An actor friend of mine often rails against what he calls "safe" actors. A safe actor is one who does a lot of homework, has a pretty clear sense of how the scene should go, and delivers a consistent totally usable performance. When thrown into a scene with little time to prepare, they deliver a very restrained performance. In my mind being a safe actor isn't a horrible thing, Harrison Ford once said that on days where he doesn't feel in it, he does "as little as possible," capitalizing on the Kuleshov Effect.
Then there are the... bold actors? The unpredictable? The risk-takers. The dynamic, charismatic, cornered animals of the acting world. When I think about my favorite film-acting performances, they came from risk-taking actors, often early in their careers. Some Examples:
Robert De Niro in "Taxi Driver"
Daniel Day Lewis in "There Will Be Blood"
Dustin Hoffman in "Midnight Cowboy" or "The Graduate"
Heath Ledger in "The Dark Knight"
If there's one thing I most enjoy about these performances, it's the sense that in the next moment anything could happen. These are actors existing on, what at least appears to be: the edge of madness. And if you hear anything about their process, you wouldn't be faulted for thinking that at times they've tipped over the edge.
If you look at recent efforts from De Niro and Hoffman, it seems that at some point they lost their edge. Their performances are still charismatic and enjoyable, but they no longer seem wholly unpredictable. Comparing early interviews with more recent ones, they also appear to have mellowed as people. I'd much rather have a beer with De Niro in his 60's than De Niro in his 20's.
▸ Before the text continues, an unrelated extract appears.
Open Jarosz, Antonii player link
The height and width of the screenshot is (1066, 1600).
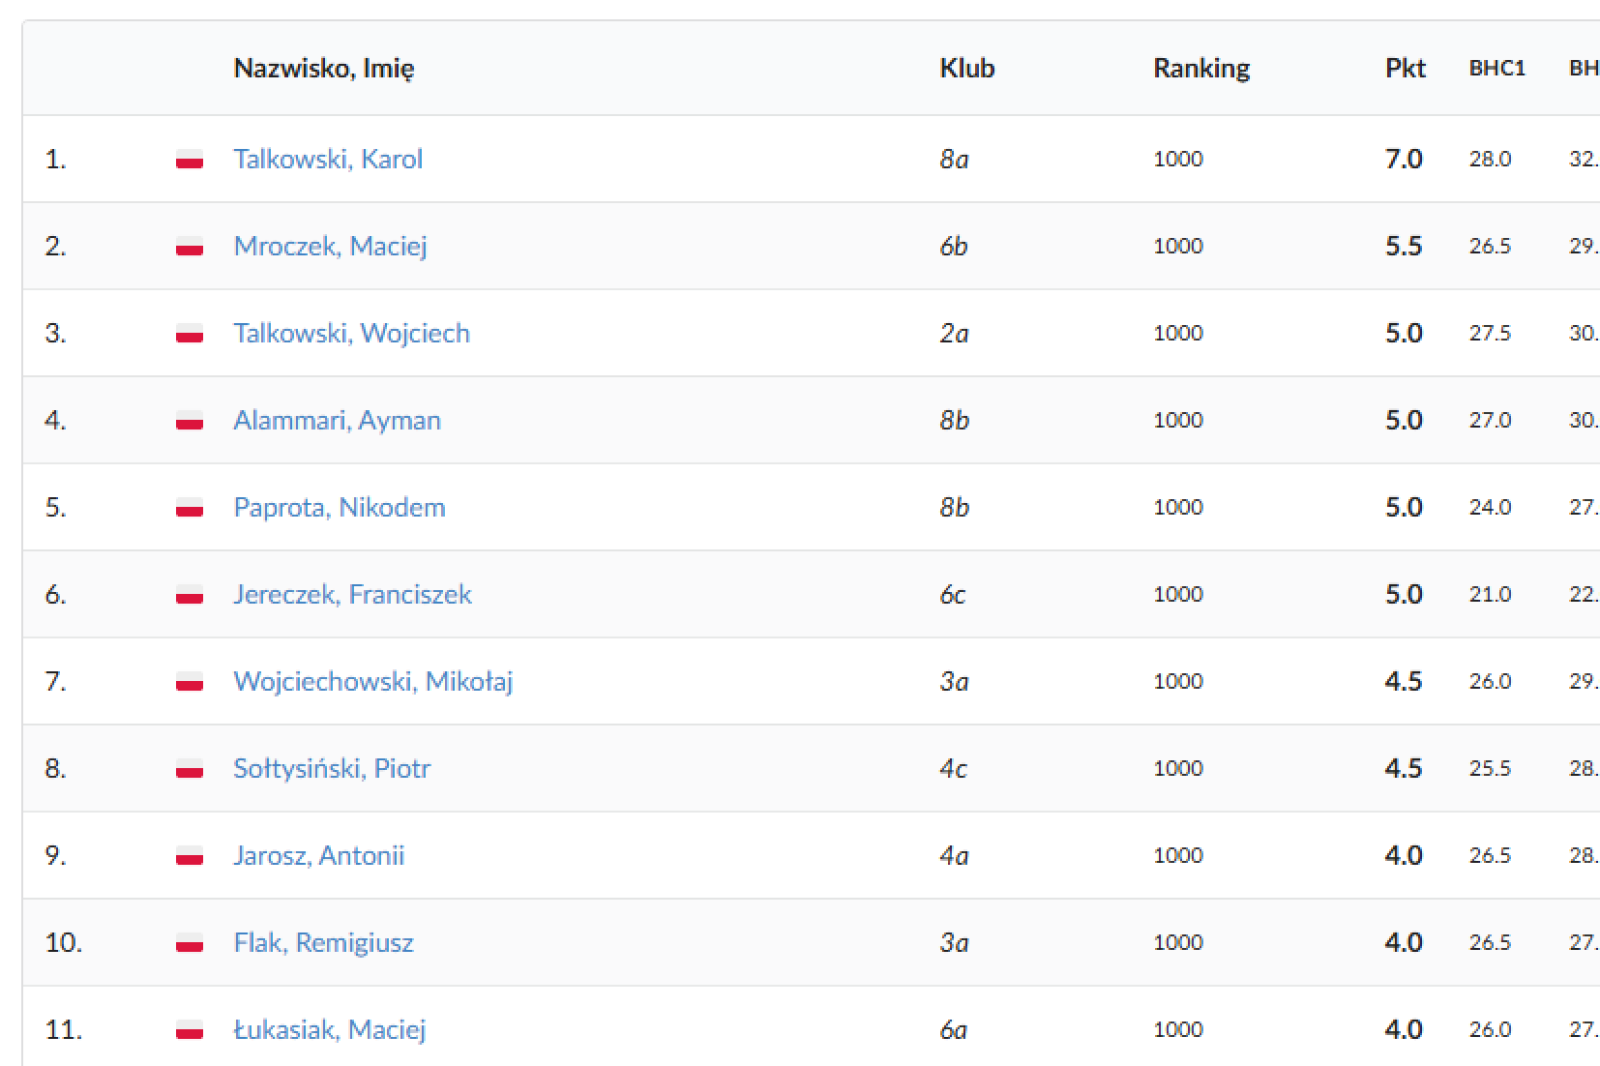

The question, at least for myself is: Is is possible to lead a safe, happy, sane, restrained, pleasant life and still turn in a compelling performance that hints at a life on the edge?
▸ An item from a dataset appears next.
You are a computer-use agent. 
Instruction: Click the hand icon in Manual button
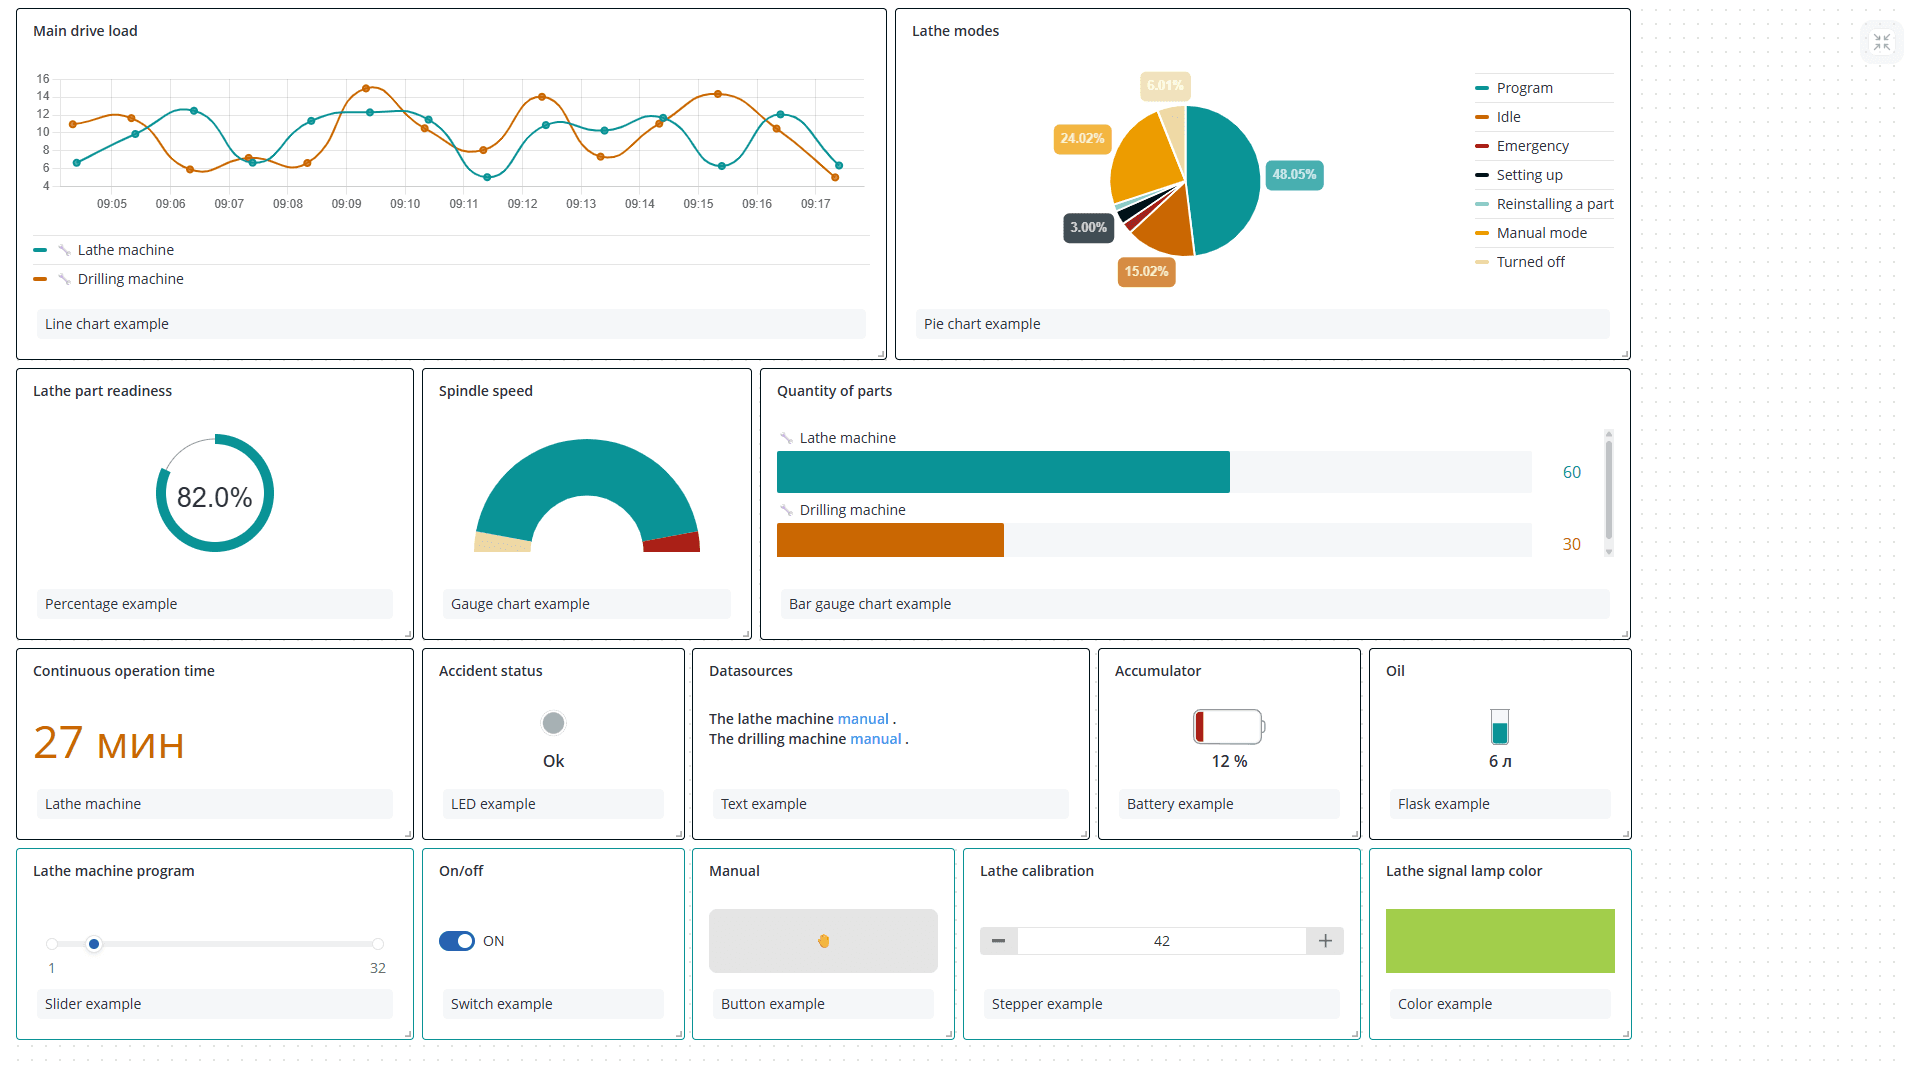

Creation #21: A (Micro) Adventure
Okay, while not technically a creation, I feel like it counts as my homework for the day as it explores the question posed above. This was a recent status update "In a possibly ongoing experiment in risking rejection I asked a stranger out to coffee. 30sec of conversation later, I desperately wished the person had refused."Yes, my version of living dangerously is asking someone on a totally innocuous coffee date. I get a similar jump in heart-rate when I write a strongly worded email that I never send. I suspect that if there is a correlation between an unpredictable life and an unpredictable performance, I've got a lot more growing to do.